A percepção de passagem do tempo é notada mais facilmente quando o ambiente ao seu redor parece te remeter a imagens passadas de forma natural. Nada assusta mais que os heróis do seu passado estão sendo recriados, e que enfim o tempo parece lhe dar um soco na cara e dizer “estou aqui”. A música tem esse poder, e se você ama esta forma de arte esteja preparado porque em algum momento algo de sua história musical será recriado com os simples dizeres de “inspirado em tal década”, e o que posso afirmar é que a bola da vez são os anos 1990.
Década carregada de distorções e embrionária daquilo que viríamos a chamar de Rock Alternativo, tal período era marcado por camisas de flanela, e o surgimento de vozes incompreendidas, até então, por aqueles que estavam ao seu redor.
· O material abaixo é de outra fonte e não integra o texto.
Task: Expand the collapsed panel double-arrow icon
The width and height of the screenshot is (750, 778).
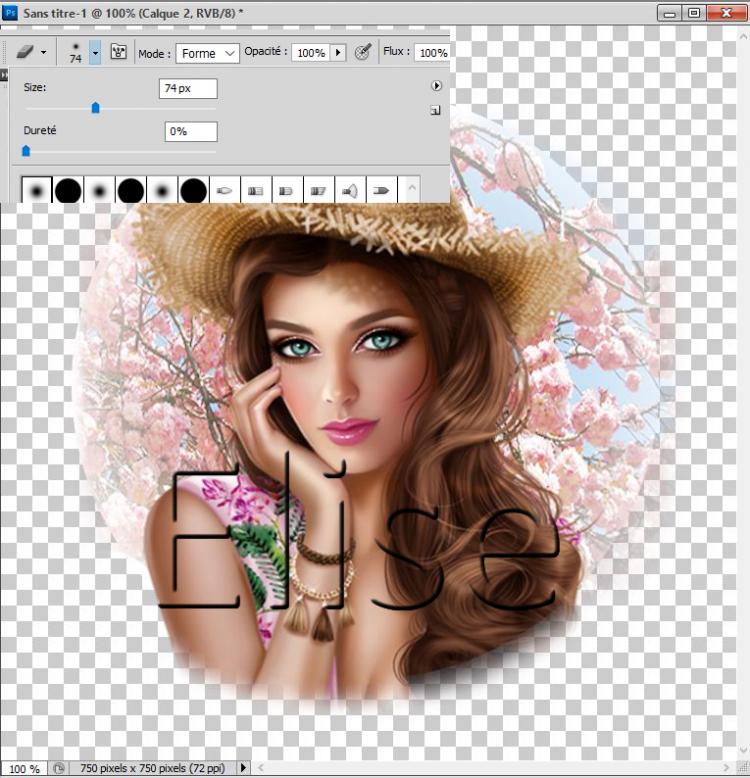Action: [x=4, y=75]
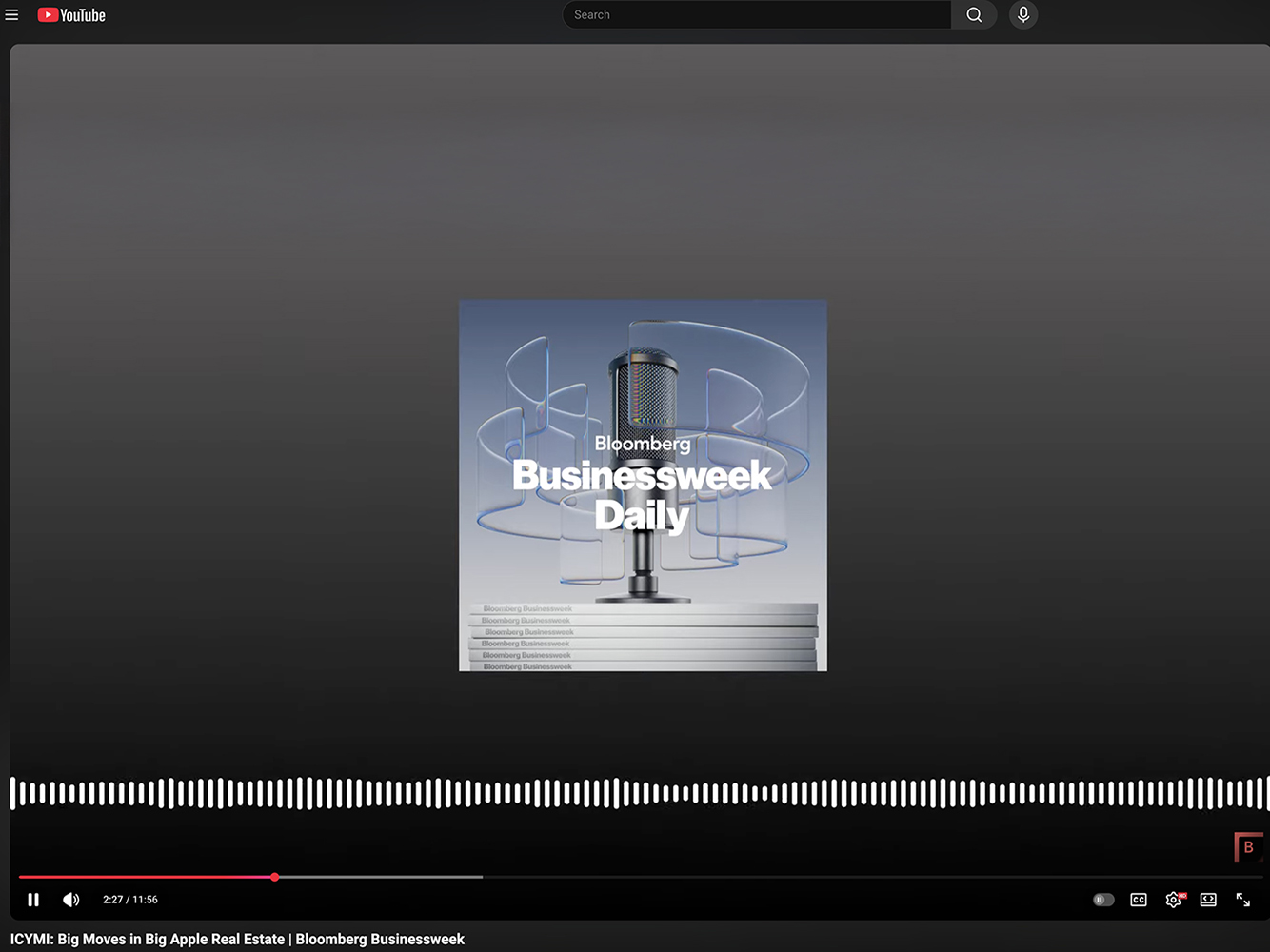Mute the video volume speaker icon

click(x=71, y=900)
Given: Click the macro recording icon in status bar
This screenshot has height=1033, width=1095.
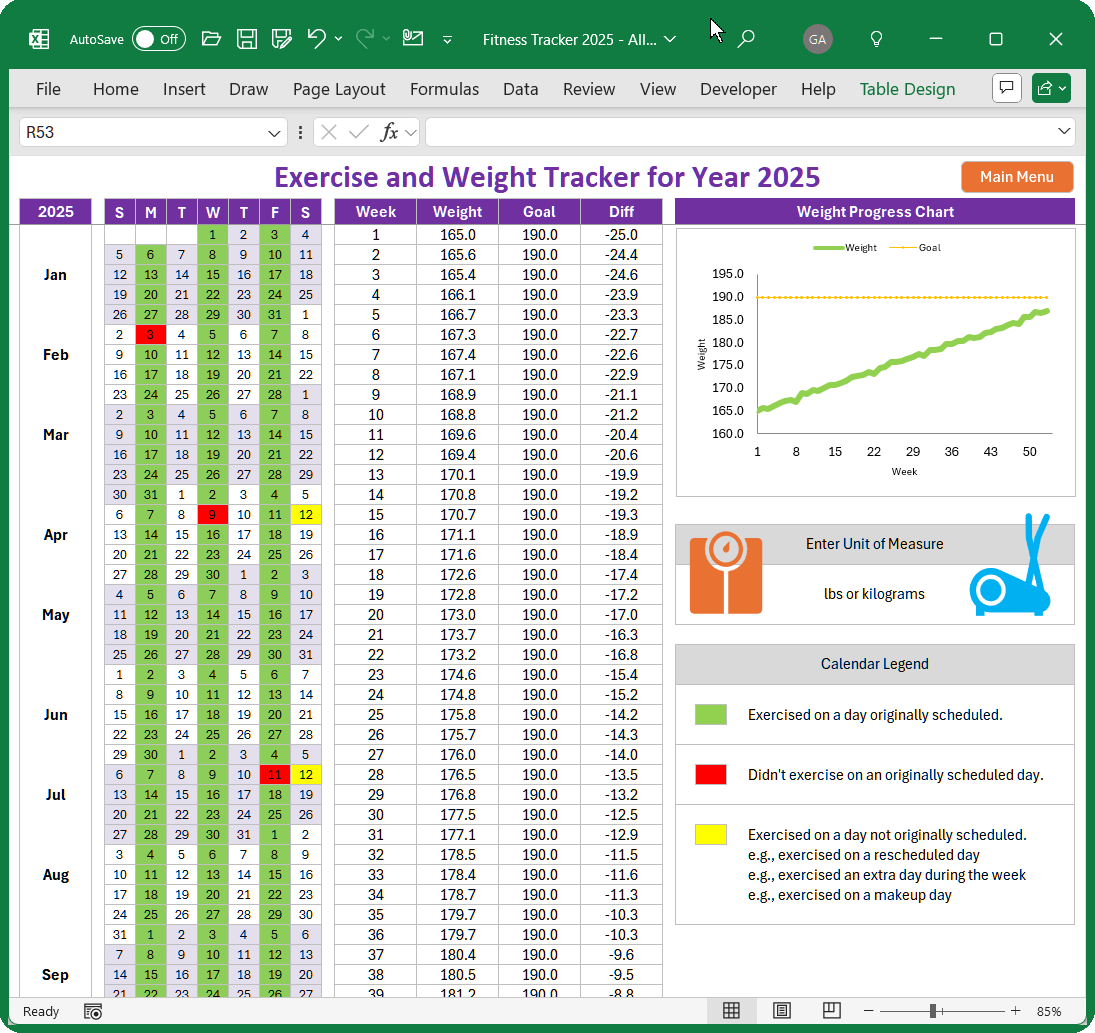Looking at the screenshot, I should pyautogui.click(x=93, y=1011).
Kurt Cobain, um dos caras mais abusados durante o seu período no colégio, seria a voz de uma geração e com ele, outros nomes ganhariam força e daí então é história. Breeders, Pearl Jam, Modest Mouse são exemplos daqueles à margem da sociedade que se utilizaram da música como forma de expressão. Speedy Ortiz carrega todas estas constatações e as envolve em um som de difícil compreensão direta.
A voz feminina de Sadie Dupuis é frágil e curiosamente triste como a tradução de seu nome parece indicar. No meio de versos que abordam os tormentos em que vivia, as guitarrias distorcidas e ritmicas de seu grupo parecem causar confusão e insegurança aos seus ouvintes, como se o mal estar se transportasse através de cada riff melódico repetido. Não é fácil entrar nesta desilusão, e se a intenção é passar o desalento de uma década de transição, Pioneer Spine e Tiger Tank surgem como belos representantes.
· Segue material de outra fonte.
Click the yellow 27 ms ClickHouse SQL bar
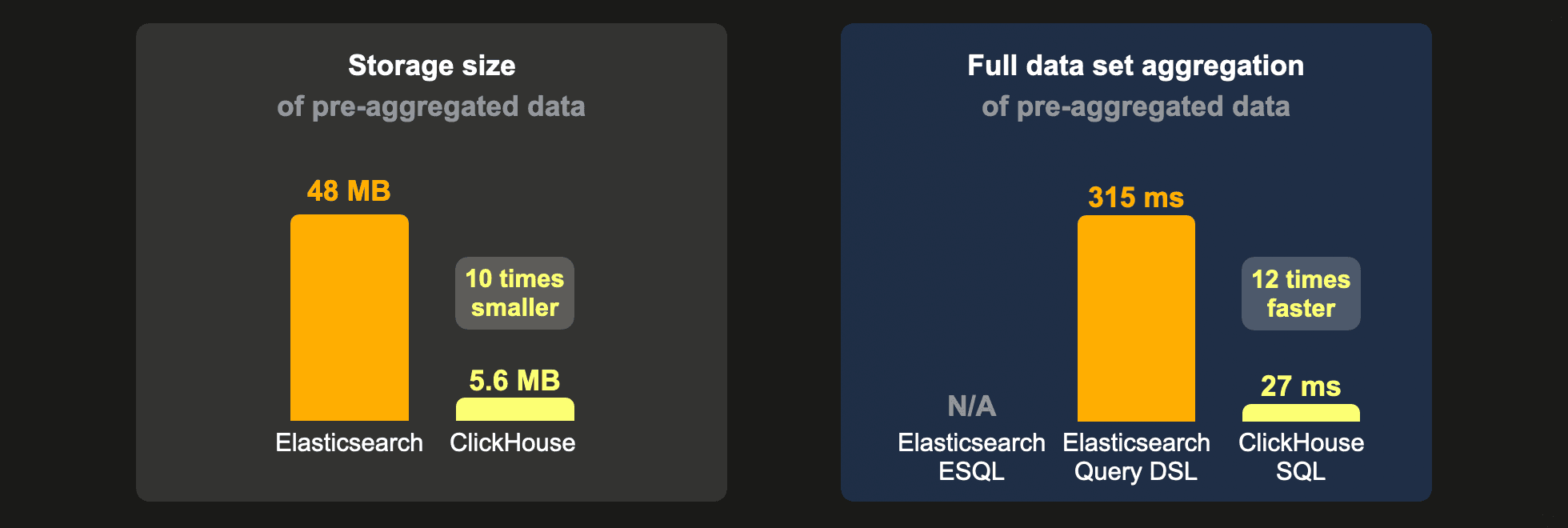 1300,413
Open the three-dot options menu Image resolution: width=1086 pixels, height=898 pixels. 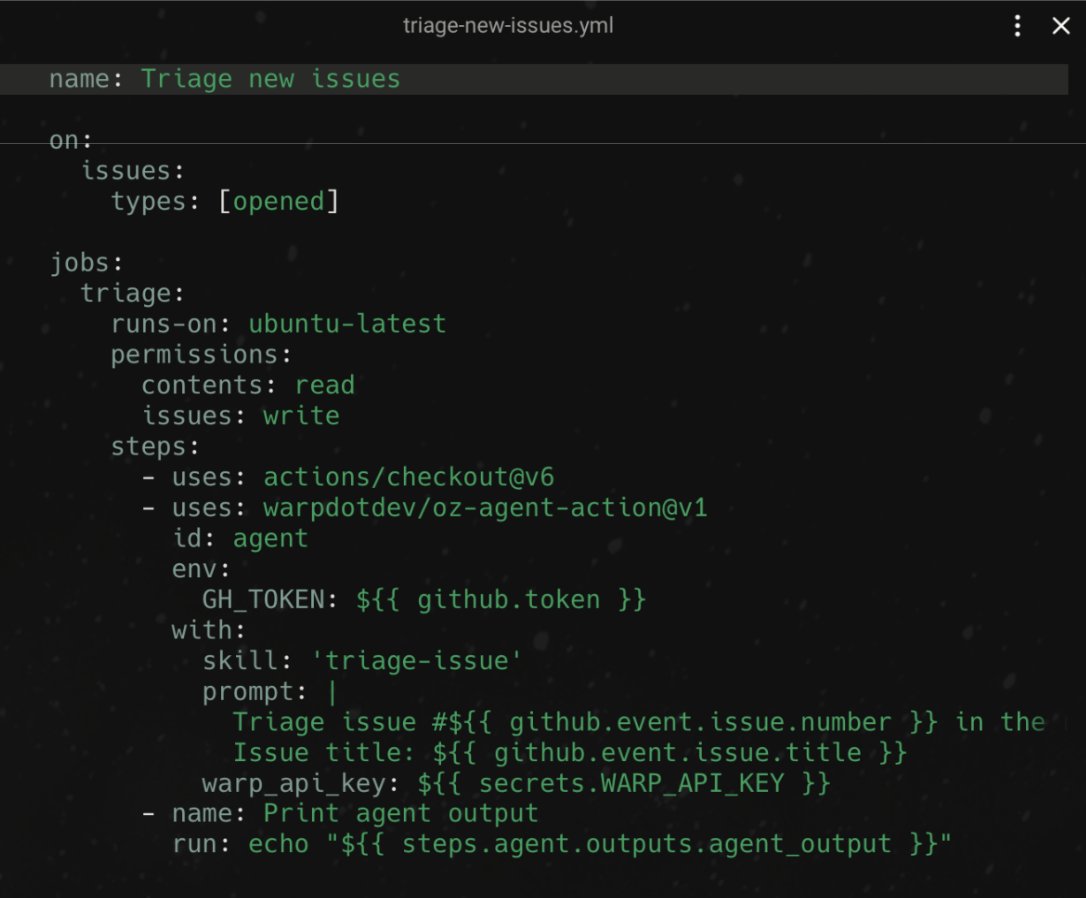[x=1017, y=26]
Sadie é quem conduz a banda em meio a riffs quebrados como Hitch e Gary, como se toda a construção musical fosse de encontro a voz melancólica da vocalista. Este é o seu mérito mas também o calcanhar de Aquiles da banda em alguns momentos. Tanta intensidade e sincronismo, só perpetuam um estado incomodo que o ouvinte se encontra no meio desta angústia tão palpável e compreensível do grupo. Não é simples escutar Major Arcana, e tampouco a convivência será agradável ou o resultado final satisfatório para quem entra de cabeça no disco.
Como uma viagem sem volta e sem esperanças, somos jogados a um ambiente em que o esgotamento espiritual parece acompanhar cada faixa.Cash Cab é o grande exemplo de uma música em que o sofrimento parece transpor cada trecho enquanto a gigantesca e épica MKVI coloca-se como uma viagem barulhenta e fatigante. Os sopros de calmaria aparecem com Fun demonstrando que apesar do nervosismo, o grupo ainda consegue se divertir, e na grande balada e linda No Below. Esta última só tranquiliza em sua estrutura de balada, mas é provavelmente a faixa mais melódica e emocionante de todo álbum, e que faz com que tanto desespero e tristeza façam sentido. O triste se torna belo.
Não espere encontrar um ombro amigo com Speedy Ortiz. Assim como a década que eles tentam emanar fazia com que só os fortes e corajosos quisessem se envolver com a música, Major Arcana é uma batalha a ser vencida sem chance de se saber se valerá a pena ao não. É como o silêncio pós termino de relacionamento, incerto, doloroso e cheio de distorções mas que ao fim pode lhe fazer bem ou não, depende de como é interpretado e compreendido.